Problem description: In the records below, switch every "Instruction" to "Directive" and leave everything else unchanged.

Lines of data
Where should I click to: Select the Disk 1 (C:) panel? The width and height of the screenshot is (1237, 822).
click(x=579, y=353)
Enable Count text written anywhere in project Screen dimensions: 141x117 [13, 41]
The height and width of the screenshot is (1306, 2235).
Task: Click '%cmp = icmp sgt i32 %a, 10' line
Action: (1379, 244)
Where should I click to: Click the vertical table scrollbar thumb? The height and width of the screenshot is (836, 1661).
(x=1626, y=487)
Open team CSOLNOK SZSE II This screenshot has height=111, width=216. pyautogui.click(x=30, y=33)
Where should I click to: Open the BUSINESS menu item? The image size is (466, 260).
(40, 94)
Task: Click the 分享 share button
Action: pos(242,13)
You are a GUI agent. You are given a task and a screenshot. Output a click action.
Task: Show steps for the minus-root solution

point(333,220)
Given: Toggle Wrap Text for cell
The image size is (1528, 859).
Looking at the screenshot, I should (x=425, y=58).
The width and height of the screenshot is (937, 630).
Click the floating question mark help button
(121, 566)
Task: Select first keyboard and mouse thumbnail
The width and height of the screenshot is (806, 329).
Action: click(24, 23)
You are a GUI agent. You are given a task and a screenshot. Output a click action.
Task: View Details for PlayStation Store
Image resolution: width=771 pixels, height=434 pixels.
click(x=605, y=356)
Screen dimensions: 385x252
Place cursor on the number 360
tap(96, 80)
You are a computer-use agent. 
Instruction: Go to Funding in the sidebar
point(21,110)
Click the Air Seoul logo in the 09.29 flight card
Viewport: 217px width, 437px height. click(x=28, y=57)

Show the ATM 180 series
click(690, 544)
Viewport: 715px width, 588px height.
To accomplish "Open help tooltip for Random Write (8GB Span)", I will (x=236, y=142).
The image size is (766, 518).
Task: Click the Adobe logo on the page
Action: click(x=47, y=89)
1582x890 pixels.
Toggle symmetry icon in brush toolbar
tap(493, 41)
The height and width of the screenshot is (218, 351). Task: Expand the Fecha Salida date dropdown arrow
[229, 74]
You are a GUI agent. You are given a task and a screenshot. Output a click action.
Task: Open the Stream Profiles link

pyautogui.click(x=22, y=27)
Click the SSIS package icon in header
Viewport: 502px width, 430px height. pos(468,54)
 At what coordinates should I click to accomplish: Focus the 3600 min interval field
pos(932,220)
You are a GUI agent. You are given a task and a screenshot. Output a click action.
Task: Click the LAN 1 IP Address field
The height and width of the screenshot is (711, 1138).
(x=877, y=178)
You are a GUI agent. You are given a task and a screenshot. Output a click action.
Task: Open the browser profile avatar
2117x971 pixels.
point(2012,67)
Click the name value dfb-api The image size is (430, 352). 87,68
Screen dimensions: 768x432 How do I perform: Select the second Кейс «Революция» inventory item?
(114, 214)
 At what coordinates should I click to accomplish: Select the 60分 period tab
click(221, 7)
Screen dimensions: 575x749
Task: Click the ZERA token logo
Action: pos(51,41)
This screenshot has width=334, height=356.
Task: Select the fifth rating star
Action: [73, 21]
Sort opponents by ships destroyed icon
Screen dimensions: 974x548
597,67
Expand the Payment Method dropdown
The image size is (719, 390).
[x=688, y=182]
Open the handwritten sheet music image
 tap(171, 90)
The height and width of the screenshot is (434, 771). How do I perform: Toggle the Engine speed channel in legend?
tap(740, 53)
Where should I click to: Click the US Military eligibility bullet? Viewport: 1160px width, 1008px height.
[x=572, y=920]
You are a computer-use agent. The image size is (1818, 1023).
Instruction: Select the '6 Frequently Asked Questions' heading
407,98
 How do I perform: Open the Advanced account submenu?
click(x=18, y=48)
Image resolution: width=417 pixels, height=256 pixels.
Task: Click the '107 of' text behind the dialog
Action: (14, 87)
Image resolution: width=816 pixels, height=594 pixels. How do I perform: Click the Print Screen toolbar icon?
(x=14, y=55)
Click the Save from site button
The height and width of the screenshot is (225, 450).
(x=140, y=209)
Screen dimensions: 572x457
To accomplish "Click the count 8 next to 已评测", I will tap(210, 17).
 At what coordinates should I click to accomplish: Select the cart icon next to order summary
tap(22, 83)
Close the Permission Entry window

Finished exercise:
Where should I click to: Select the Disk 1 (C:) panel? The width and height of the screenshot is (1237, 822).
click(x=579, y=353)
Enable Count text written anywhere in project Screen dimensions: 141x117 [13, 41]
The height and width of the screenshot is (1306, 2235).
Task: Click '%cmp = icmp sgt i32 %a, 10' line
Action: (1379, 244)
Where should I click to: Click the vertical table scrollbar thumb? The height and width of the screenshot is (836, 1661).
(x=1626, y=487)
Open team CSOLNOK SZSE II This screenshot has height=111, width=216. pyautogui.click(x=30, y=33)
Where should I click to: Open the BUSINESS menu item? The image size is (466, 260).
(40, 94)
Task: Click the 分享 share button
Action: pos(242,13)
You are a GUI agent. You are given a task and a screenshot. Output a click action.
Task: Show steps for the minus-root solution

point(333,220)
Given: Toggle Wrap Text for cell
The image size is (1528, 859).
Looking at the screenshot, I should (x=425, y=58).
The width and height of the screenshot is (937, 630).
Click the floating question mark help button
(121, 566)
Task: Select first keyboard and mouse thumbnail
The width and height of the screenshot is (806, 329).
Action: click(24, 23)
You are a GUI agent. You are given a task and a screenshot. Output a click action.
Task: View Details for PlayStation Store
Image resolution: width=771 pixels, height=434 pixels.
click(x=605, y=356)
Screen dimensions: 385x252
Place cursor on the number 360
tap(96, 80)
You are a computer-use agent. 
Directive: Go to Funding in the sidebar
point(21,110)
Click the Air Seoul logo in the 09.29 flight card
Viewport: 217px width, 437px height. click(x=28, y=57)

Show the ATM 180 series
click(690, 544)
Viewport: 715px width, 588px height.
To accomplish "Open help tooltip for Random Write (8GB Span)", I will (x=236, y=142).
The image size is (766, 518).
Task: Click the Adobe logo on the page
Action: click(x=47, y=89)
1582x890 pixels.
Toggle symmetry icon in brush toolbar
tap(493, 41)
The height and width of the screenshot is (218, 351). Task: Expand the Fecha Salida date dropdown arrow
[229, 74]
You are a GUI agent. You are given a task and a screenshot. Output a click action.
Task: Open the Stream Profiles link

pyautogui.click(x=22, y=27)
Click the SSIS package icon in header
Viewport: 502px width, 430px height. pos(468,54)
 At what coordinates should I click to accomplish: Focus the 3600 min interval field
pos(932,220)
You are a GUI agent. You are given a task and a screenshot. Output a click action.
Task: Click the LAN 1 IP Address field
The height and width of the screenshot is (711, 1138).
(x=877, y=178)
You are a GUI agent. You are given a task and a screenshot. Output a click action.
Task: Open the browser profile avatar
2117x971 pixels.
point(2012,67)
Click the name value dfb-api The image size is (430, 352). 87,68
Screen dimensions: 768x432 How do I perform: Select the second Кейс «Революция» inventory item?
(114, 214)
 At what coordinates should I click to accomplish: Select the 60分 period tab
click(221, 7)
Screen dimensions: 575x749
Task: Click the ZERA token logo
Action: pos(51,41)
This screenshot has width=334, height=356.
Task: Select the fifth rating star
Action: [73, 21]
Sort opponents by ships destroyed icon
Screen dimensions: 974x548
597,67
Expand the Payment Method dropdown
The image size is (719, 390).
[x=688, y=182]
Open the handwritten sheet music image
 tap(171, 90)
The height and width of the screenshot is (434, 771). How do I perform: Toggle the Engine speed channel in legend?
tap(740, 53)
Where should I click to: Click the US Military eligibility bullet? Viewport: 1160px width, 1008px height.
[x=572, y=920]
You are a computer-use agent. The image size is (1818, 1023).
Directive: Select the '6 Frequently Asked Questions' heading
407,98
 How do I perform: Open the Advanced account submenu?
click(x=18, y=48)
Image resolution: width=417 pixels, height=256 pixels.
Task: Click the '107 of' text behind the dialog
Action: (14, 87)
Image resolution: width=816 pixels, height=594 pixels. How do I perform: Click the Print Screen toolbar icon?
(x=14, y=55)
Click the Save from site button
The height and width of the screenshot is (225, 450).
(x=140, y=209)
Screen dimensions: 572x457
To accomplish "Click the count 8 next to 已评测", I will tap(210, 17).
 At what coordinates should I click to accomplish: Select the cart icon next to order summary
tap(22, 83)
Close the Permission Entry window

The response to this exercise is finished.